By LOIS KINDLE
Debora Porath never imagined the life she’s had for more than two decades, ever since her daughter, Liana, was born with cerebral palsy. At the time, she was in an unhealthy, abusive relationship and had to sever ties with her only child’s father.
But the thought of not raising Liana never occurred to her, even after Porath brought her home, and the child began having seizures.
Over the years since, Porath, now 60, has dedicated herself to Liana’s needs, which involves total, 24-hour care. This includes all of her daughter’s daily activities – eating, dressing, bathing, changing diapers and more; performing floor exercises with her to prevent further muscle contracture; keeping her body temperature regulated; providing an adaptive home and equipment; and constant companionship. The pair has to sleep together now due to Liana’s seizure disorder.
Porath, an independent sales director for Mary Kay, sets her work day around Liana and her schedule and takes her daughter with her to team meetings.
“She goes everywhere with me, including church, markets and the annual Dallas Trade show,” said the Riverview resident. “I rarely allow anyone else to care for her.”
Some might look at Porath’s circumstances and say she doesn’t have much of a life, but the Riverview resident would strongly disagree.
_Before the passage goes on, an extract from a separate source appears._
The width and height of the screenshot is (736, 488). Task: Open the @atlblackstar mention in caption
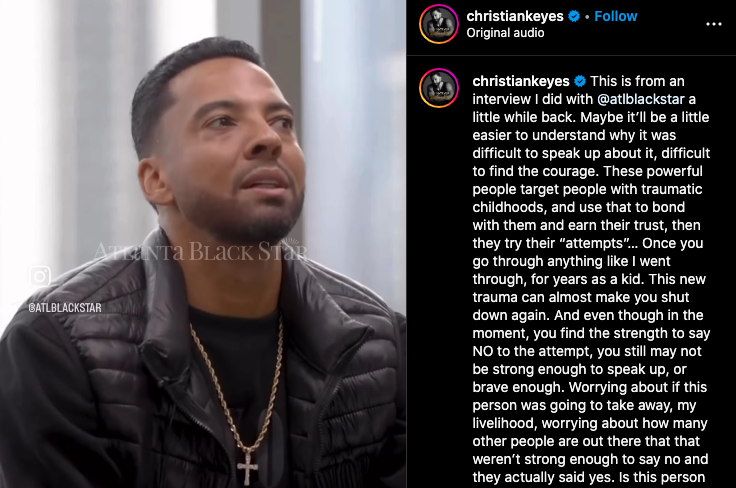click(641, 99)
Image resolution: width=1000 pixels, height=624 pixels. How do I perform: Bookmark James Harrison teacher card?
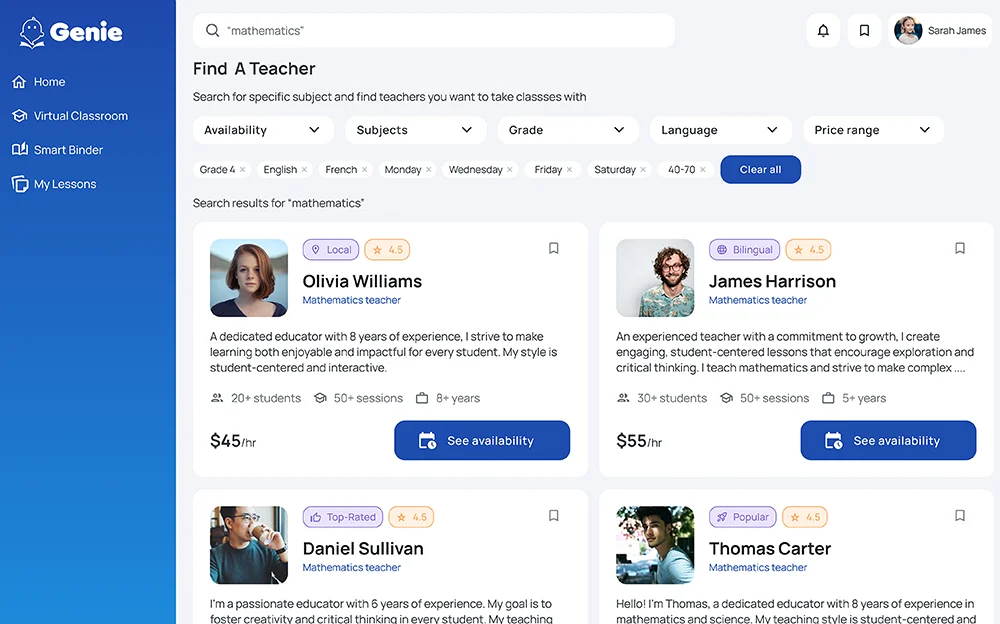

“Liana is an amazing human being, a gift from God,” she said. “She’s smart, sensitive, understands everything and has a funny personality. We’re best friends. I’m proud to be her mother.”
While Porath’s role as a single mom has been daunting at times, she feels her life is rich and fulfilling – thanks to God, family and her 27-year Mary Kay career.
“Mary Kay is the tool that enabled me to get out of a bad relationship and be freed from debt, so I could take care of Liana,” she said. “My involvement keeps me fulfilled and happy, and my customers and consultants have become extended family.”
Cerebral palsy is a complex, lifelong primary movement and muscle tone disorder caused by an early brain injury or disturbance in neurological development. Liana has the most common type, spastic cerebral palsy, which, in her case, affects all four limbs and the muscles of the trunk, face and mouth. She has abnormal muscle tone, stiff muscles and minimal motor control.
While there is no known cure, Liana makes small improvements all the time, Porath said. For example, she recently learned to blow a kiss.
“Liana is my forever friend,” Porath said. “God’s love is manifested to me through her. I can’t imagine life without her.”